*Your goal*
Return, from the data below, each line that contains the word "image".

[Stored entries]
::::::

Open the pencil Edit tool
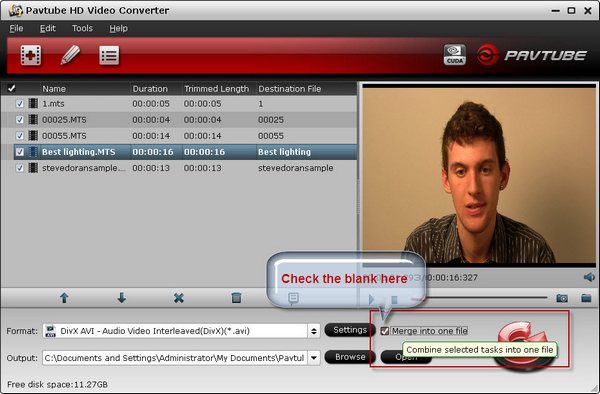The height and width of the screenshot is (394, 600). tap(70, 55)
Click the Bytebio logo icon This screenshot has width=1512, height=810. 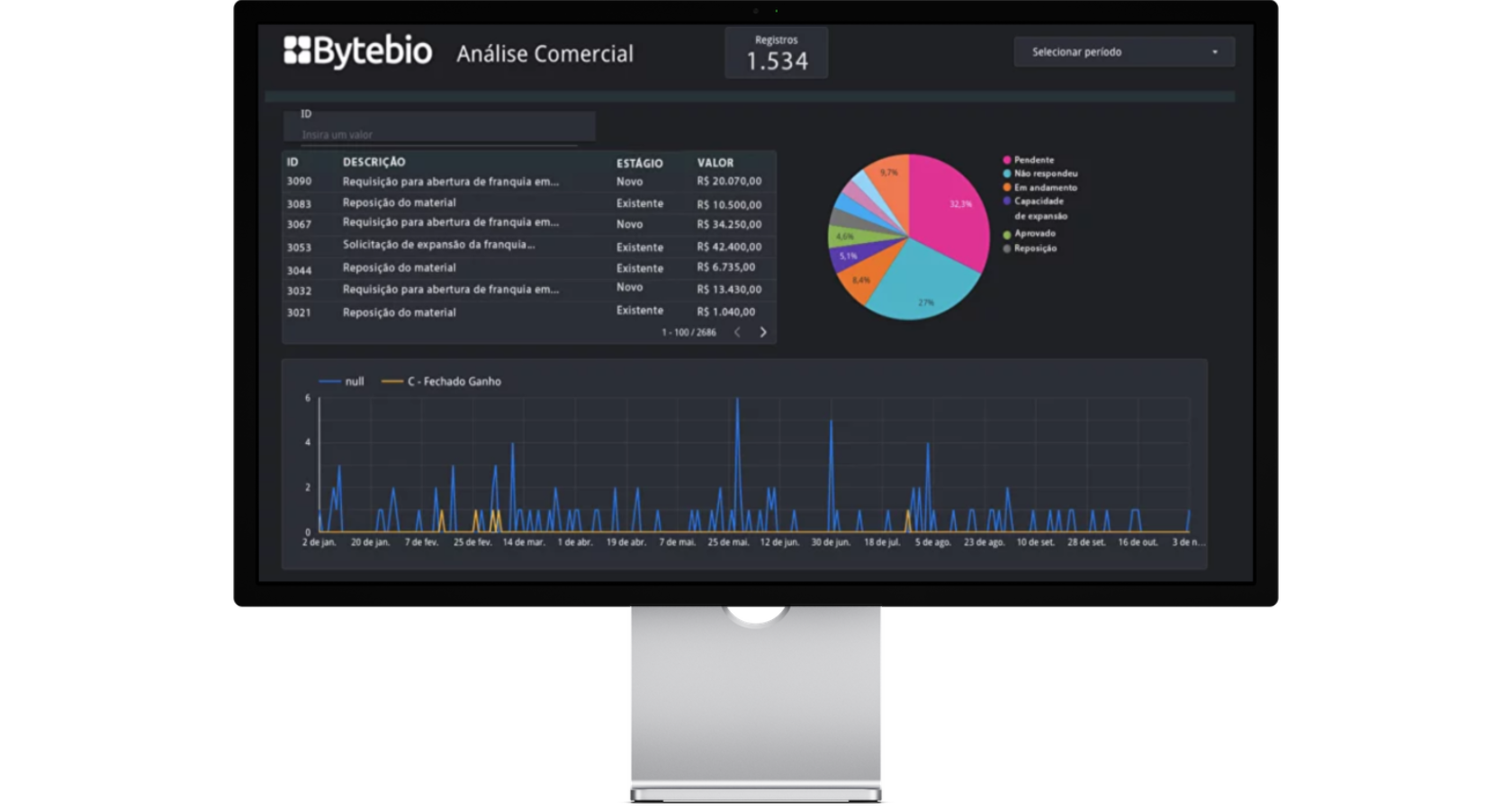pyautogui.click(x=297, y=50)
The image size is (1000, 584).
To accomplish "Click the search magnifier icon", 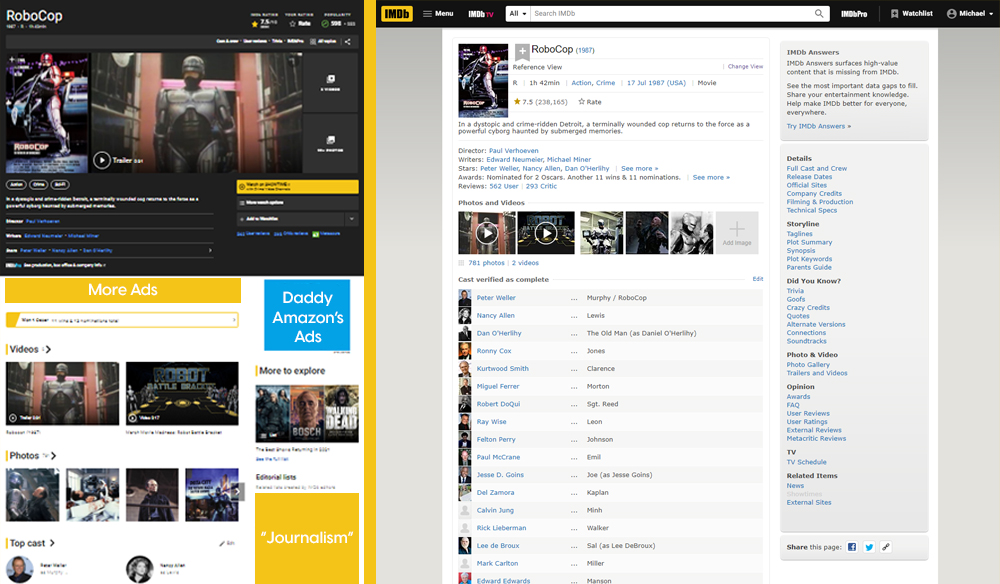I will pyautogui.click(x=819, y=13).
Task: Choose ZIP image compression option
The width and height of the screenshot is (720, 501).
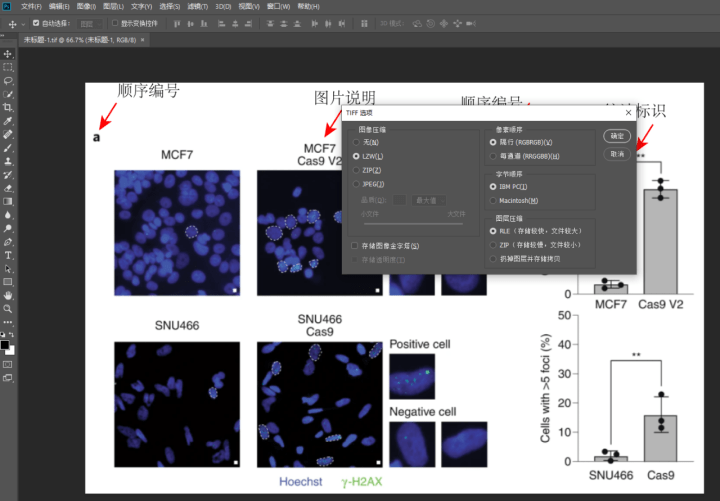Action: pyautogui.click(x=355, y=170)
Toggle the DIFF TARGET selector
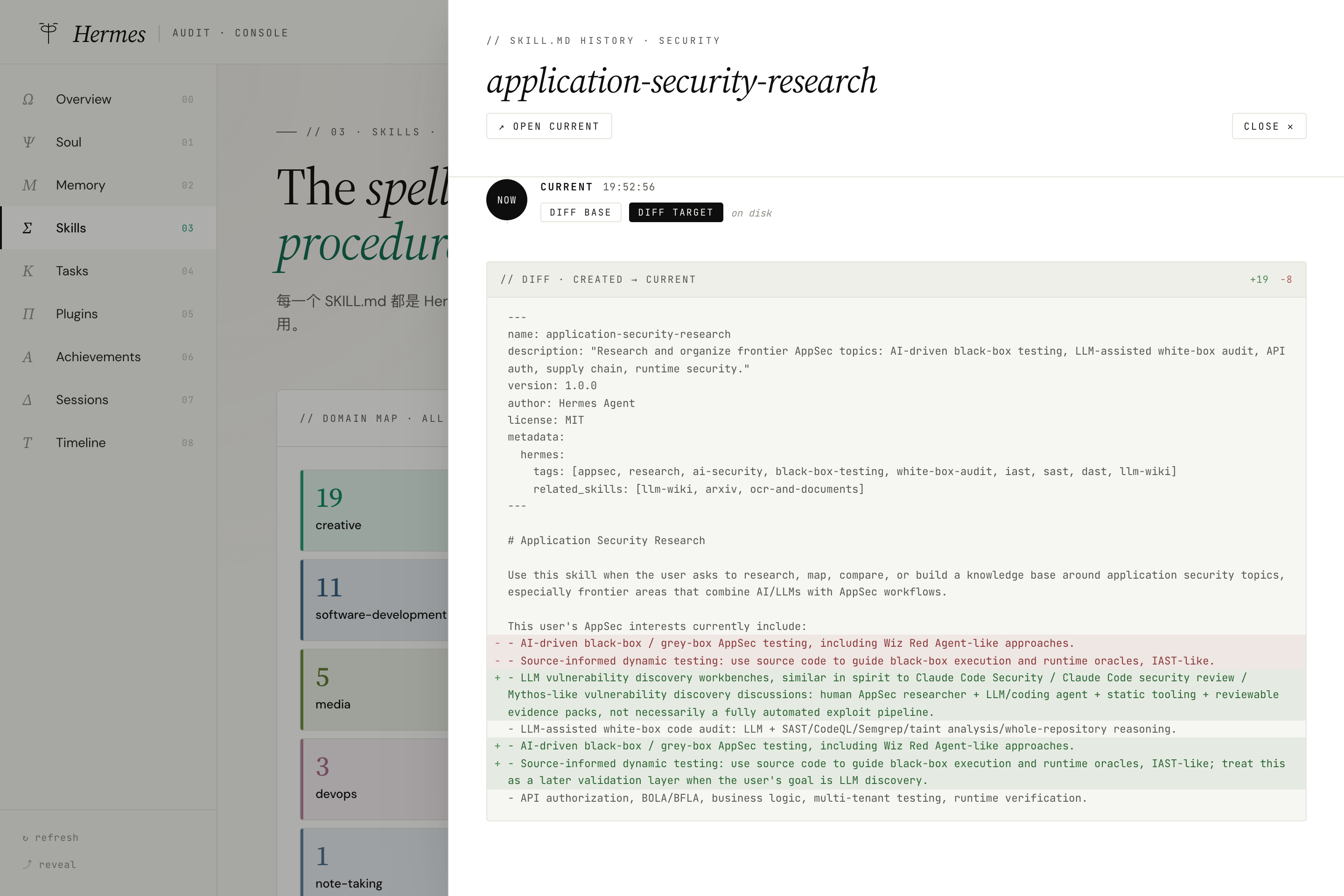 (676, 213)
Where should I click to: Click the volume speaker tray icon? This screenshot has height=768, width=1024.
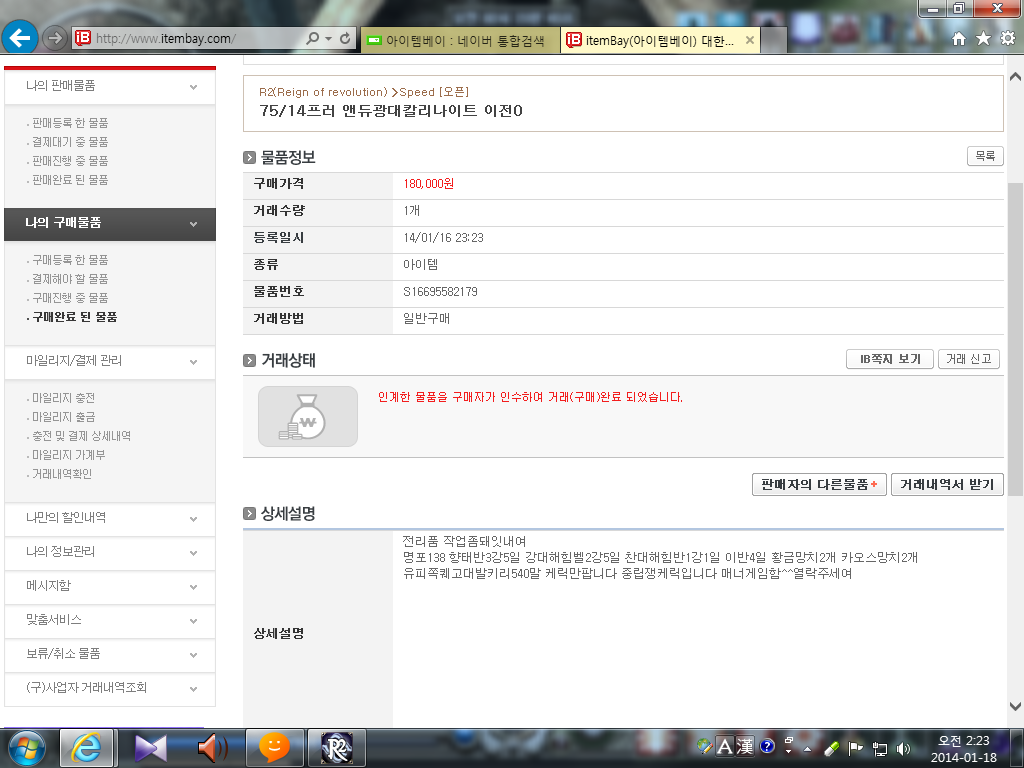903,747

::::::

*Answer section*
The image size is (1000, 584).
Task: Choose ZIP image compression option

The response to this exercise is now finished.